Headlines: ● PM Praises Virus Lockdown, More Financial Aid to Citizens ● Cabinet Approves UAE Deal, PM Says Will Meet Its Leader ● Palestinians Facing Pressure to Resume Peace Talks ● and Hamas Said to Reach a 6-Month Ceasefire ● Israel Would Oppose Any U.S. F-35 Sale to Qatar ● 56% of Israelis Prefer Trump as US President Over Biden ● Lebanon and Israel to Start Talks on Disputed Waters ● Armenia, Azerbaijan Clash as Russia Urges Halt

Commentary: ● Ma’ariv: “Israel and I’’ - By Mohammed Al-Arab, Bahraini journalist

● Ma’ariv: “A Smoking Cannon” - By Ben Caspit

S. Daniel Abraham Center for Middle East Peace 1725 I St NW Suite 300, Washington, DC 20006 The Hon. Robert Wexler, President News Excerpts October 13, 2020 Ynet News PM Praises Virus Lockdown, More Financial Aid to Citizens Netanyahu praised the strict lockdown, which led to a drastic decline in coronavirus infections and promised more grants and loans to citizens affected by the financial crisis. President Rivlin called on the government to pass a state budget for the coming year and appoint a new police chief.
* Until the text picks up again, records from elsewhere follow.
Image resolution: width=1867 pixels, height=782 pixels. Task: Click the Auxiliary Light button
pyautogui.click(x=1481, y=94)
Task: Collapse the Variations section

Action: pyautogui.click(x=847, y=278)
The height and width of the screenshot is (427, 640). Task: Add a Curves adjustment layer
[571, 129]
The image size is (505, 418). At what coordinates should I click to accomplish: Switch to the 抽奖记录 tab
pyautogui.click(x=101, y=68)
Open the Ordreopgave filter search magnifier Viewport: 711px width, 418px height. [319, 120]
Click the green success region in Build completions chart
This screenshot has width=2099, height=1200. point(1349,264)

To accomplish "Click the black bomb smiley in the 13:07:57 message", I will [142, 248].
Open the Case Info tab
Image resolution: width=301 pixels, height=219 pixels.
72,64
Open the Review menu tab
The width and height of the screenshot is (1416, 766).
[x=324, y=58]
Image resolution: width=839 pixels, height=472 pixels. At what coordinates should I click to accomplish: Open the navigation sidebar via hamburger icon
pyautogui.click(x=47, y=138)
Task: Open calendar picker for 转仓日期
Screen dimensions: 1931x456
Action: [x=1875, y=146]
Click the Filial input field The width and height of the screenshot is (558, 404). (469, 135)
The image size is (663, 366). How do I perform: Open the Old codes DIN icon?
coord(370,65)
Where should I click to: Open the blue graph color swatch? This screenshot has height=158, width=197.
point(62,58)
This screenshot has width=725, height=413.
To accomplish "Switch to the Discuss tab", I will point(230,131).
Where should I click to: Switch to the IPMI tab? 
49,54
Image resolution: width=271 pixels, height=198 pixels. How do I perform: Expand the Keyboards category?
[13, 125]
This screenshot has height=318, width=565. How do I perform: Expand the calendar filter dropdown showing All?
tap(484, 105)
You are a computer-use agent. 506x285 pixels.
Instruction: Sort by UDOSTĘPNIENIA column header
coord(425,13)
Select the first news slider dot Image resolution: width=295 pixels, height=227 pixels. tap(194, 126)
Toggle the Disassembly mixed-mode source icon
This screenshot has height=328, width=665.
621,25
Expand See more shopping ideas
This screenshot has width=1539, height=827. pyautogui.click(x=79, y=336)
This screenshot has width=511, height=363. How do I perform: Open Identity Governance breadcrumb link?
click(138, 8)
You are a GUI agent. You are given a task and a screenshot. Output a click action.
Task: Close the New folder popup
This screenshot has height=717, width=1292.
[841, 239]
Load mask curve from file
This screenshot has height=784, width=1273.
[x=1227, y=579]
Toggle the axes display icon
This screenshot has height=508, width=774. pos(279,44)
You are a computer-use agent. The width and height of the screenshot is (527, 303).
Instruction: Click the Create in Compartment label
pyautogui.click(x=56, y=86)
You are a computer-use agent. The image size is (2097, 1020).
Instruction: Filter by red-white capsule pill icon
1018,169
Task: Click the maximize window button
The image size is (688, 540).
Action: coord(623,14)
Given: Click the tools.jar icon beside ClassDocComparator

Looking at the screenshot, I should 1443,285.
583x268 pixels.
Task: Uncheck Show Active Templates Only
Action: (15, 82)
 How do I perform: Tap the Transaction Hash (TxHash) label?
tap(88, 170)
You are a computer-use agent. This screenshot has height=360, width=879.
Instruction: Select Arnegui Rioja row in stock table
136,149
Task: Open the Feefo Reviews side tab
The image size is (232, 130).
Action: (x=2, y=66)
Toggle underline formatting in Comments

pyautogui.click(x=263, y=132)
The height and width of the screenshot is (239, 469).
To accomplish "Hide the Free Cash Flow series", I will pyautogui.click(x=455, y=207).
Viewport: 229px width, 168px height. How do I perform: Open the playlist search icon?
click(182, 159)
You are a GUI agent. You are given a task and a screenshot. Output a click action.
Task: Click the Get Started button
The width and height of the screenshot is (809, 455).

Israel's lawmakers returned to the Knesset for the start of the winter session, with battle lines already being drawn over the state budget and the ever-present threat of another round of elections. Political pundits believe that Likud is refusing to unite the votes in order to give Netanyahu and his party two opportunities – in December, when the 2020 budget has to be passed and again in March, when the 2021 budget must be passed - to dissolve the Knesset and instigate fresh elections, which occurs when the government cannot get its state budget approved. See also ‘‘Weary of Netanyahu, Delivers Last Ultimatum’’ (Al-Monitor)

Reuters Cabinet Approves UAE Deal, PM Says Will Meet Its Leader Israel’s cabinet approved a normalization deal with the UAE and Netanyahu said he and Abu Dhabi’s crown prince and UAE’s de factor leader had spoken and agreed to meet soon. Mohammed bin Zayed tweeted that he and Netanyahu had discussed strengthening bilateral ties and the prospects for peace in the area. A source familiar with plans for the delegations’ visits said Israeli representatives accompanied by U.S. officials will fly to Bahrain on Oct. 18 and travel on to the UAE the next day before returning to Israel with a UAE team on Oct. 20. In a sign of burgeoning Israel-UAE cooperation, a ship from the UAE docked at Israel’s port of Haifa, carrying a cargo of 15 containers along a shipping line between India, the UAE, Israel and the US. See also ‘‘Smotrich to PM: Release UAE-Israel Agreements Regarding Temple Mount’’ (Jerusalem Post)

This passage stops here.